• PASSAGE FOR REVIEW:
------------------------------------------------------------

Re: A Cautionary tale

Posted: Sat Jan 07, 2012 12:32 am
by DaddyHoggy
SandJ wrote:
In the RealWorld™ there are two kinds of people: those who do backups and those that have not yet had a catastrophic hard disc failure.

In Oolite (and Elite), there are those who spend 6 hours playing, accumulating 1,400 kills, and never spending a single credit by always fuel-scooping, and there are those who dock at a space station once in a while just so they can visit the holy Temple of Saving and Resurrection.
I have chosen the path for my character of NEVER docking at main stations - Constores, Hermits, Monasteries, Casinos, Space Bars - it makes trading genuinely interesting and substantially more of a gamble. When the 1.75+ version of Oolite broke Save Anywhere and before CSOTB worked out how to fix it - I actually stopped playing...

I guess I really don't play Oolite the way it was intended - I don't kill anything and I don't dock at main stations...

Re: A Cautionary tale

Posted: Sat Jan 07, 2012 11:08 am
by Bugbear
DaddyHoggy wrote:
I guess I really don't play Oolite the way it was intended...
Ah but you do! Oolite doesn't force any role on you. Admittedly, the role of a pacifist/trader is one of the less explored options but nevertheless...(I really should try that play mode sometime. Start on Lave with the standard Cobby and pretend it's real life).

Come to think of it, many, many moons ago I happened to stumble on a bug/easter egg while playing the pacifist in a vertical scrolling shoot-em-up. It was a game called Slap Fight, and it was on a C64 or an Amiga.

I found that if you simply avoid the enemies bullets for as long as you can, you suddenly find yourself much further into the game when the bullet with your name on it finally gets you...

------------------------------------------------------------

• WORK INSTRUCTION 1: Condense the paragraph of the Oolite forum thread that begins "I have chosen the path for my character" into two short sentences, keeping its main facts.
• WORK INSTRUCTION 2: Transcribe the Oolite forum thread word for word, starting with "Posted: Sat Jan 07, 2012 11:08" and going on through "it's real life).".

------------------------------------------------------------

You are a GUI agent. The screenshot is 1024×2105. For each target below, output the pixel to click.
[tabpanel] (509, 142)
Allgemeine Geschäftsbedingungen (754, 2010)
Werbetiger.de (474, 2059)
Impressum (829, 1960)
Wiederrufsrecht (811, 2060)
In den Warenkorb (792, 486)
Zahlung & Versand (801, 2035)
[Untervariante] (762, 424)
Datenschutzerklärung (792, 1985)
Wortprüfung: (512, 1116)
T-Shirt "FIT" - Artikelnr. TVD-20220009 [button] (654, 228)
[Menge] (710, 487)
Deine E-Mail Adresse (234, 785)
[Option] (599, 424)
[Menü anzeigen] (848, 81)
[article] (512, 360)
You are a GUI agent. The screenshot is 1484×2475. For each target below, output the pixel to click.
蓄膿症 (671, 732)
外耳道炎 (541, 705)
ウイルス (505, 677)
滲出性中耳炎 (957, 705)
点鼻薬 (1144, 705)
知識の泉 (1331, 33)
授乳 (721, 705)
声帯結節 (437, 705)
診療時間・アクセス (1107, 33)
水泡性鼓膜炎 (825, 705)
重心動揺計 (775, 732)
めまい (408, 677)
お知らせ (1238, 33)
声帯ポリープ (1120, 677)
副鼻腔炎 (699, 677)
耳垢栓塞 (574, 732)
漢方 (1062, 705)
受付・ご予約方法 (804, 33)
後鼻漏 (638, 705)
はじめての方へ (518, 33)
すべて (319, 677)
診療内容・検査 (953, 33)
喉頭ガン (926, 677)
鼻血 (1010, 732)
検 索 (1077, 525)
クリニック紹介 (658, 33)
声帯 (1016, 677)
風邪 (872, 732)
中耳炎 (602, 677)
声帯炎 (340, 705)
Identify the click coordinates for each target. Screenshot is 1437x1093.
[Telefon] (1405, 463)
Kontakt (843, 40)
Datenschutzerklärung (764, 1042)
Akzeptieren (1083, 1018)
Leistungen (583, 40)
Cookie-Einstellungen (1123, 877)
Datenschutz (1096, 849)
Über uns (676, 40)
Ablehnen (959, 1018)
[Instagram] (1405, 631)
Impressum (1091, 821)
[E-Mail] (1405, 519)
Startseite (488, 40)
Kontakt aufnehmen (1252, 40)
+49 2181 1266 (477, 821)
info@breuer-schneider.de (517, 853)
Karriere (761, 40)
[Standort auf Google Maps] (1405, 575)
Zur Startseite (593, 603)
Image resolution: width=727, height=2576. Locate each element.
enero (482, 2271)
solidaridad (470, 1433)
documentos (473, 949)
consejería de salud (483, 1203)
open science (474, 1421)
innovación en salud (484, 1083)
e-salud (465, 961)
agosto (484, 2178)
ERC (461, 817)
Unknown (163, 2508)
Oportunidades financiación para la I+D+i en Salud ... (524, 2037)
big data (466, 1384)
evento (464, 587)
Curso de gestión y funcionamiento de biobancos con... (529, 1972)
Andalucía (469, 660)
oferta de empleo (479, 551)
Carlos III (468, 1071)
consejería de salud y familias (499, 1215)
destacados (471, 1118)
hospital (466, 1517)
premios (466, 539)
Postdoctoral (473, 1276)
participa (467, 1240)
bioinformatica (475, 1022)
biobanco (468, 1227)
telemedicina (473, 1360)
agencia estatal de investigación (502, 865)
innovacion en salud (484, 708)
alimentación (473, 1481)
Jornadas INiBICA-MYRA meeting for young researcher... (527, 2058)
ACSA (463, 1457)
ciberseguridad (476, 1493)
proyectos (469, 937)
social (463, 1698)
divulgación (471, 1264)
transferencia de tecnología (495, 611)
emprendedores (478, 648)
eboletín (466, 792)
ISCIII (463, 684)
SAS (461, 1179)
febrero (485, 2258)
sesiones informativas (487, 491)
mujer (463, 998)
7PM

------------------------------------------------------------

• EXERCISE RESPONSE 1: The poster's character never docks at main stations, only at Constores, Hermits, Monasteries, Casinos and Space Bars, which makes trading more interesting and more of a gamble. When Oolite 1.75+ broke Save Anywhere, the poster stopped playing until CSOTB worked out a fix.

• EXERCISE RESPONSE 2:
Posted: Sat Jan 07, 2012 11:08 am
by Bugbear
DaddyHoggy wrote:
I guess I really don't play Oolite the way it was intended...
Ah but you do! Oolite doesn't force any role on you. Admittedly, the role of a pacifist/trader is one of the less explored options but nevertheless...(I really should try that play mode sometime. Start on Lave with the standard Cobby and pretend it's real life).